— begin —

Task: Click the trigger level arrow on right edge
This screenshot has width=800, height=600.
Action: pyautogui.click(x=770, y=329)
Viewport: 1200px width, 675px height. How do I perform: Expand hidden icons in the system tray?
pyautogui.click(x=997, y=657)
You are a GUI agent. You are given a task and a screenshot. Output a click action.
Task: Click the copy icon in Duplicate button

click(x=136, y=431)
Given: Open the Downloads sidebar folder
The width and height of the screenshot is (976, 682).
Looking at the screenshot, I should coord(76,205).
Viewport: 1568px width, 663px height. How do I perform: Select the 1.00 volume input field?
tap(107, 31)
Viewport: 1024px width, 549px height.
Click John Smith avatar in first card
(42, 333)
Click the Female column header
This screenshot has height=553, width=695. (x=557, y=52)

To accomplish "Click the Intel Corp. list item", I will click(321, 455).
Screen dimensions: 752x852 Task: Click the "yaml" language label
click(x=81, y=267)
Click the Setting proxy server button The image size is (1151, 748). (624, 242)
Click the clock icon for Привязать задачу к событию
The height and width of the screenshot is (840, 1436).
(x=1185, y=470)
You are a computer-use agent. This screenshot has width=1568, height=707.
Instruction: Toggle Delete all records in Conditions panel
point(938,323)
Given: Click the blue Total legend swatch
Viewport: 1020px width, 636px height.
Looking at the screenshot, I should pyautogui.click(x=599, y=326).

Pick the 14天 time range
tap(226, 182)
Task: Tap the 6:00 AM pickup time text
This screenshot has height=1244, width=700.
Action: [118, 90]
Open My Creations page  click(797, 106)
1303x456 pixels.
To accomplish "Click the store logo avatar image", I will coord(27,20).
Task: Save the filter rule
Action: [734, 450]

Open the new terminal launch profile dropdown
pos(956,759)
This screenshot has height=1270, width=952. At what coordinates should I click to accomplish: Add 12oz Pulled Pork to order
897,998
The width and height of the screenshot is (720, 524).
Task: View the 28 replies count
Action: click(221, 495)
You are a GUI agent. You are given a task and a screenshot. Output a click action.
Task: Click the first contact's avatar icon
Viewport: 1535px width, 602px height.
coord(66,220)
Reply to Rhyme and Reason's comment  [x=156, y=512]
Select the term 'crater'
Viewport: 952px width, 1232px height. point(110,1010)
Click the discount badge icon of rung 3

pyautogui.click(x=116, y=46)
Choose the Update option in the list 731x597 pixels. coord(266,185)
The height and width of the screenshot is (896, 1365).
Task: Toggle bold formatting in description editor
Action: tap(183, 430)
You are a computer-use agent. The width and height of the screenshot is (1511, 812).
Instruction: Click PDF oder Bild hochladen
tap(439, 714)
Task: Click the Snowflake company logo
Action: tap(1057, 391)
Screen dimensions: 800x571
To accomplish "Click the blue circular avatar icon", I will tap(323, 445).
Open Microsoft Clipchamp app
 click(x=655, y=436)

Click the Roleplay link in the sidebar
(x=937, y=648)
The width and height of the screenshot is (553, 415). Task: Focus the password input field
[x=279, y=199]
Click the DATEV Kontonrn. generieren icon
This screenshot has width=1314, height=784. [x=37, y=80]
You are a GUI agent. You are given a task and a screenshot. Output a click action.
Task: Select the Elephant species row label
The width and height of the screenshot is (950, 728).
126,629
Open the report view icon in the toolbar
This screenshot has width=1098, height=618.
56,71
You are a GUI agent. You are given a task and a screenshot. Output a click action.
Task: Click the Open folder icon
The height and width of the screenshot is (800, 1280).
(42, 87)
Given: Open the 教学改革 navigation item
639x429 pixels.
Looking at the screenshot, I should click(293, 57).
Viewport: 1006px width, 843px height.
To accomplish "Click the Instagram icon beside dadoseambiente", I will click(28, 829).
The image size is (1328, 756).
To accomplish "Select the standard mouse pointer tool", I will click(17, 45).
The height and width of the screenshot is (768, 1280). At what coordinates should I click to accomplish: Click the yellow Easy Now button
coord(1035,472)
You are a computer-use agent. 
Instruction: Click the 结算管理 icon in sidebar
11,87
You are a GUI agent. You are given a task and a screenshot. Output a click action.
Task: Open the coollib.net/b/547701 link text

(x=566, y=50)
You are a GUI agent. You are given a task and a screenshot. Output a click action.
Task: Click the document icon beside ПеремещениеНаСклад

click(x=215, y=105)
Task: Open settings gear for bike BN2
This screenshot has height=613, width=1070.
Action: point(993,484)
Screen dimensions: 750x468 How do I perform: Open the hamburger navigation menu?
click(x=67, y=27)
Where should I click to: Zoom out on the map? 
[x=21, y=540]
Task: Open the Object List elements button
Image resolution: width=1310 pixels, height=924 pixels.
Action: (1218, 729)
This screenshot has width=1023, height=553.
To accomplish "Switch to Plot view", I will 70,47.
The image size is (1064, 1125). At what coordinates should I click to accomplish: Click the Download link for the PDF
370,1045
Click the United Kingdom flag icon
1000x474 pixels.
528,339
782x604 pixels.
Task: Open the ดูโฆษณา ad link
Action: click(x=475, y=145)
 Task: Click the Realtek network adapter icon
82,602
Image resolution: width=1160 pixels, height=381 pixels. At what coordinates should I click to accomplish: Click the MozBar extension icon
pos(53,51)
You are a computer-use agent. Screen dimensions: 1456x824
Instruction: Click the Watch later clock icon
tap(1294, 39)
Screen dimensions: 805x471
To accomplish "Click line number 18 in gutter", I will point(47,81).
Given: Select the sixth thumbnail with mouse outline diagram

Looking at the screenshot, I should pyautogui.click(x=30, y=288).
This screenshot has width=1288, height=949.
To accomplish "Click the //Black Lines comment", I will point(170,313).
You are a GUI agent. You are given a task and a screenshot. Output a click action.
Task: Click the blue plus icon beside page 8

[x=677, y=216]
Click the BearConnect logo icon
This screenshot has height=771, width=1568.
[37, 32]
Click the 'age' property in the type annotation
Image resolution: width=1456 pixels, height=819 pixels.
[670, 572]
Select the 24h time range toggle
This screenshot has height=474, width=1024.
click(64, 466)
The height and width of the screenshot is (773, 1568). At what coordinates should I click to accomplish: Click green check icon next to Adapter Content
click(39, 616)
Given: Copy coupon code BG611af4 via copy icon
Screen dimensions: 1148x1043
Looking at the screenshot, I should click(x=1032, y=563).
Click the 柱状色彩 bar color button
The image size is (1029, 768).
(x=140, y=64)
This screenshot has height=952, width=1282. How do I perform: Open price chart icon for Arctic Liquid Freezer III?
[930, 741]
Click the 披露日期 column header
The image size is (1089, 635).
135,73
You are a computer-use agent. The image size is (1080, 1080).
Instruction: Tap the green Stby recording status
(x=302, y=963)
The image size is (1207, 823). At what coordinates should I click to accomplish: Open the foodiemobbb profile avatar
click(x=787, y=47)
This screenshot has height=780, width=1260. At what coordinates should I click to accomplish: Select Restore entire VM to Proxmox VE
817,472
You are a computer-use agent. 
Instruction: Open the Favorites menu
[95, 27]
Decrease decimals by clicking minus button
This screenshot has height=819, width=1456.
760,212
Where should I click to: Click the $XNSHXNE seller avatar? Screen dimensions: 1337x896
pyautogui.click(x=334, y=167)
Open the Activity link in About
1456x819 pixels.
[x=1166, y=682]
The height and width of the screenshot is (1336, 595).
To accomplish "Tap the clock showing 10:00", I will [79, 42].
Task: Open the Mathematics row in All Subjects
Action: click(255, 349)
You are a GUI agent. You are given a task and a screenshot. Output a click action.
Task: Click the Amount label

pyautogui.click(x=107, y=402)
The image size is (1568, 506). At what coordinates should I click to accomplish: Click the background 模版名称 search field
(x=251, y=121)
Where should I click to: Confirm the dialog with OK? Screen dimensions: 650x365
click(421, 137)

— end —

### YOUR GOAL
Rewrite the data from the line with "Click the clock" up to and including the line with "point(938,323)", changing "Conditions panel" to "Filters panel" and keeping everything else the same.

### EXERCISE OUTPUT
Click the clock icon for Привязать задачу к событию
The height and width of the screenshot is (840, 1436).
(x=1185, y=470)
You are a computer-use agent. This screenshot has width=1568, height=707.
Instruction: Toggle Delete all records in Filters panel
point(938,323)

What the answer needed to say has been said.